### Your objective
Please determine how many lines of the material include the word "computer", and respond with nothing but that number.

### Records for this task
+--
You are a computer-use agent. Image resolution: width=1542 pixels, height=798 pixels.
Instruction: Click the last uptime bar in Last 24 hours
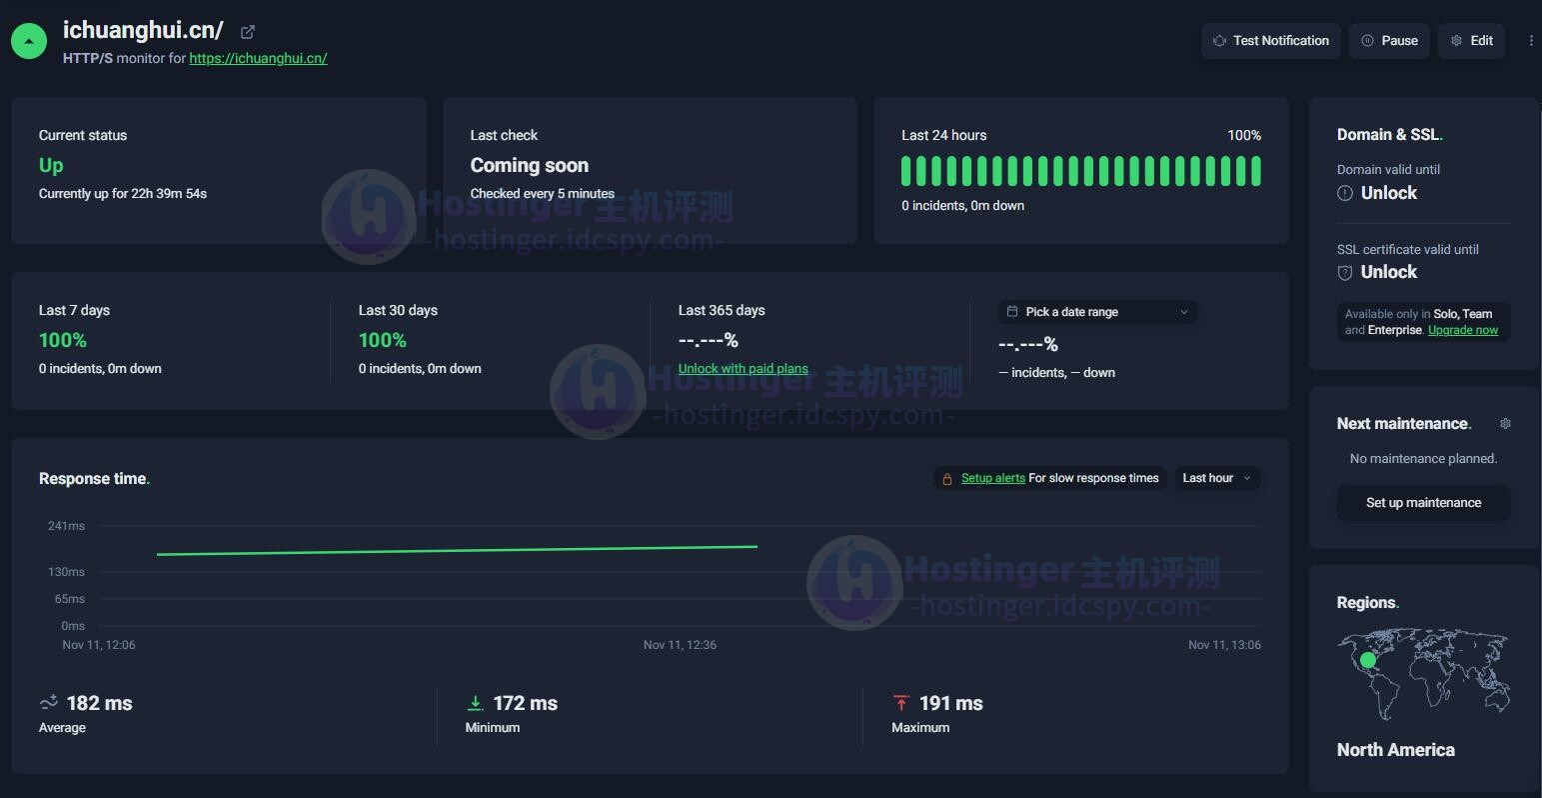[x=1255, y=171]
+--
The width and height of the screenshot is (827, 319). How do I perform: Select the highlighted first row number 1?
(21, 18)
+--
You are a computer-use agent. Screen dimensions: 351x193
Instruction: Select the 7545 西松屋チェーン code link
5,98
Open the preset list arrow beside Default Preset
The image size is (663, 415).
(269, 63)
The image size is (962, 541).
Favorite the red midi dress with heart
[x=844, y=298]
+--
### Solution to the problem
2